Geodesics on a supermanifold and projective equivalence of super connections

TL;DR

This paper extends the classical theory of geodesics and projective equivalence to supermanifolds, defining supergeodesics and establishing conditions for projective equivalence of superconnections.

Contribution

It introduces a definition of supergeodesics via tangent bundle projections and proves a super version of Weyl's characterization of projective equivalence.

Findings

Supergeodesics are projections of integral curves of a vector field on the tangent bundle.

Supergeodesics coincide with free particle trajectories when the connection is metric.

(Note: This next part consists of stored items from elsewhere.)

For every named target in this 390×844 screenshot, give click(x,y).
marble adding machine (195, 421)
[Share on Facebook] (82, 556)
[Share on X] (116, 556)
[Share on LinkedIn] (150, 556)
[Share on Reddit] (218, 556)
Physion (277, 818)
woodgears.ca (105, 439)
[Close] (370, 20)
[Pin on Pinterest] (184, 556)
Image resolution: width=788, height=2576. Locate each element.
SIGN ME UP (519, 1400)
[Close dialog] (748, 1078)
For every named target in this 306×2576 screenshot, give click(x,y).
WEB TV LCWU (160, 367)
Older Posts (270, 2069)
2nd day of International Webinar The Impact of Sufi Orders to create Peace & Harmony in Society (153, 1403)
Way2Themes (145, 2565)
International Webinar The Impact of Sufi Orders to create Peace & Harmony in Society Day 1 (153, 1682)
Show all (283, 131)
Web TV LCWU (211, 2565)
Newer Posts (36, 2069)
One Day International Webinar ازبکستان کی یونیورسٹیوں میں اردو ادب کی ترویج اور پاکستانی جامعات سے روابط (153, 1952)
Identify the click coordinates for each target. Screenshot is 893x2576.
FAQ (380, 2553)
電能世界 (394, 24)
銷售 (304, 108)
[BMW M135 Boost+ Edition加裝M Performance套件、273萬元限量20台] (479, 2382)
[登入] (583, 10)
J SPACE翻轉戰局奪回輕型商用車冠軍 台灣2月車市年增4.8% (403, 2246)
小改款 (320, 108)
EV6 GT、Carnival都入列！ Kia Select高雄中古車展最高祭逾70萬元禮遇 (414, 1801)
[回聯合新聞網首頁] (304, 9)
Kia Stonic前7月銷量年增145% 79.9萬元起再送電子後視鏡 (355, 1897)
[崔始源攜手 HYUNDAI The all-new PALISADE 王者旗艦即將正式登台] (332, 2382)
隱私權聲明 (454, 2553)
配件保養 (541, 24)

Two torsion-free superconnections are projectively equivalent if their difference tensor is expressed by a super 1-form.

Abstract

We investigate the concept of projective equivalence of connections in supergeometry. To this aim, we propose a definition for (super) geodesics on a supermanifold in which, as in the classical case, they are the projections of the integral curves of a vector field on the tangent bundle: the geodesic vector field associated with the connection. Our (super) geodesics possess the same properties as the in the classical case: there exists a unique (super) geodesic satisfying a given initial condition and when the connection is metric, our supergeodesics coincide with the trajectories of a free particle with unit mass. Moreover, using our definition, we are able to establish Weyl's characterization of projective equivalence in the super context: two torsion-free (super) connections define the same geodesics (up to reparametrizations) if and only if their difference tensor can be expressed by means of a (smooth, even, super) 1-form.